Es handelt sich dabei um ein Finanzinstrument, das seinem Inhaber das Recht einräumt, jedoch nicht die Pflicht, eine bestimmte Aktie zu einem im Voraus festgelegten Preis innerhalb einer bestimmten Laufzeit zu erwerben. Damit ähnelt es einer Call-Option, unterscheidet sich jedoch in einigen wichtigen Aspekten: Unternehmen geben Warrants oft direkt aus, um Kapital zu beschaffen oder Investoren zusätzliche Anreize zu bieten. Häufig vergibt man sie als Bonus bei Kapitalerhöhungen, Anleiheemissionen oder als Bestandteil von Beteiligungspaketen.

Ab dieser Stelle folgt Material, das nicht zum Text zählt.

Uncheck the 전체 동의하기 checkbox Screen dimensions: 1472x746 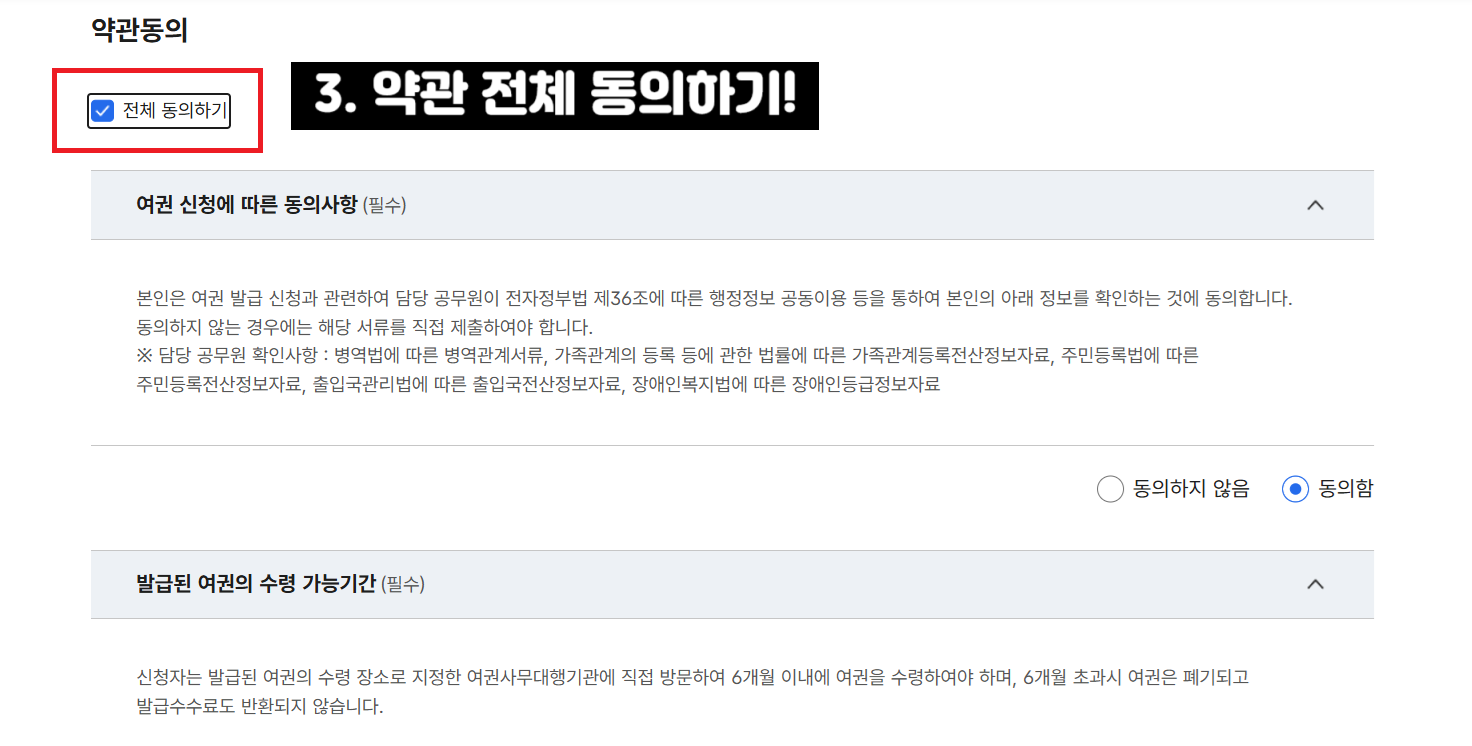pyautogui.click(x=102, y=111)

Im Fall der Ausübung kauft der Inhaber die Aktie direkt vom Unternehmen, das dafür neue Aktien ausgibt. Dadurch erhöht sich die Gesamtzahl der im Umlauf befindlichen Aktien, was zu einer Verwässerung der bestehenden Anteile führt. Das ist ein Effekt, der bei klassischen Optionen nicht auftritt. Denn diese handelt man am Sekundärmarkt.
Banken verwenden den Begriff manchmal auch für bestimmte strukturierte Produkte. Diese lehnen sich an Call- oder Put-Optionen an, entsprechen aber nicht den typischen Eigenschaften von Unternehmenswarrants.